• anlayamadığım rtük başkanı.

    ankara'daki meşhur armada ortaklığı için 41küsur bin lira ödediğini, canlı yayında tapu sallayarak iddia ediyor; ertesi gün tapunun armada'ya ait olmadığı, ödediği gerçek miktarın 905küsur bin lira olduğu ortaya çıkıyor... (http://www.gazeteport.com.tr/guncel/news/gp_293081)

    yine almanya'ya giriş yasağı olmadığını elinde bir belgeyi sallayarak iddia ediyor; akabinde bu belgenin de sahte olduğu anlaşılıyor... (http://www.ensonhaber.com/…-haberler-haberleri.html)

    bu ne çeşit bir deli cesaretidir yahu? nihayetinde resmi evrakla sabit olan şeyleri, üstelik başka/hileli belgeleri kanıt göstererek inkar etmek nasıl bir mantıktır, buna cesaret etmek nasıl bir pişkinliktir anlayamıyorum.
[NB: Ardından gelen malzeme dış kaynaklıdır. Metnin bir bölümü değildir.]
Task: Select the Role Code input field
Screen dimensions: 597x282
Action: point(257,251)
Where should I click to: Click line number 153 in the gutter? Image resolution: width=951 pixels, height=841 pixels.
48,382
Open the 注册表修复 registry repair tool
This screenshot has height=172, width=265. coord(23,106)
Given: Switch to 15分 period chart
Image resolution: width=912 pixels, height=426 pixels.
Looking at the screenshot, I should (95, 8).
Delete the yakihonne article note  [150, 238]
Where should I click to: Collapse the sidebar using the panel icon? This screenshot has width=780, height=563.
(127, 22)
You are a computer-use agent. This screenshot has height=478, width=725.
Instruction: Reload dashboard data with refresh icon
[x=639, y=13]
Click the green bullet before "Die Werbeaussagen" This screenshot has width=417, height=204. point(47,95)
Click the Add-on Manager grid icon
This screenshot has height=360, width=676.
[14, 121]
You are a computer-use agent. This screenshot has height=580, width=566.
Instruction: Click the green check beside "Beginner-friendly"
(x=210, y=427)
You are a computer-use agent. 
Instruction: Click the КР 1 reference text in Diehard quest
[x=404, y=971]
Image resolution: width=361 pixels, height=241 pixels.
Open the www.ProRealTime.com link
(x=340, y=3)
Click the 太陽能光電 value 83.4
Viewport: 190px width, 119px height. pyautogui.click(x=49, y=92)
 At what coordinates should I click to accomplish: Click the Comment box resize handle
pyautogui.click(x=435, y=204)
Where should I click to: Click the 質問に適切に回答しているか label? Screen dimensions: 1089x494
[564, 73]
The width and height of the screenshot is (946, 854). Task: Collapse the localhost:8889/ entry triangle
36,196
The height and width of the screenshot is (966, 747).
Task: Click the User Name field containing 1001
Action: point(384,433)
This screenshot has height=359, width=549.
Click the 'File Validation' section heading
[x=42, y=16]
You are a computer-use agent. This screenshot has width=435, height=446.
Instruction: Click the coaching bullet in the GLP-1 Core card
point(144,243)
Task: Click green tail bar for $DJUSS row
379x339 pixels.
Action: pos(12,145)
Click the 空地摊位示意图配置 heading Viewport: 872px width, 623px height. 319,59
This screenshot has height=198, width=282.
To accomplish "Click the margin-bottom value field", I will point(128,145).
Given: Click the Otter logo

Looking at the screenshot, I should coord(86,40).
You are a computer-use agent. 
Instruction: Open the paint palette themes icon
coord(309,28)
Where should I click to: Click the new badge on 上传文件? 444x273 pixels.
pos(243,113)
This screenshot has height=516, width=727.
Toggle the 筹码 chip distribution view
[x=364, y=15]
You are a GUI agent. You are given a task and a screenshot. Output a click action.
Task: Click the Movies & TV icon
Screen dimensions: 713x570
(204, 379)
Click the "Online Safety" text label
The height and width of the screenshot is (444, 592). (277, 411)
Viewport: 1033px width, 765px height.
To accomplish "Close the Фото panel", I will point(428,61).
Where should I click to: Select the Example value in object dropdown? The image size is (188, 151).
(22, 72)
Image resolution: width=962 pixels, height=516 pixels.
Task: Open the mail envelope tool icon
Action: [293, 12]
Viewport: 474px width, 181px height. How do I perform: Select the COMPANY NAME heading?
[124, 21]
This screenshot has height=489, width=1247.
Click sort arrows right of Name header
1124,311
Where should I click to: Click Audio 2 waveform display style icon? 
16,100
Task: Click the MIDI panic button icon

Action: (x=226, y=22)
    -bırakınız deniz feneri davasını bir kenara- bu düzenbazlıklar herkesin gözleri önünde olup gerçekleşirken, kraldan çok kralcı güce taparlar ise hala bu adamın temiz olduğunu, onunla gurur duyduklarını ilan ediyorlar (yanlış anlaşılma olmasın; henüz yargılanmış, aklanmış filan da değil bu adam).

    ne diyelim, sonumuz hayır olsun...
  • tutukluluğunu isteyen savcı görevden alınmıştı en son, şimdi de serbest kalmış kendisi. yapabileceğimiz birşey varsa bize de haber versinler, kurtaralım onu bu durumdan hep beraber ;)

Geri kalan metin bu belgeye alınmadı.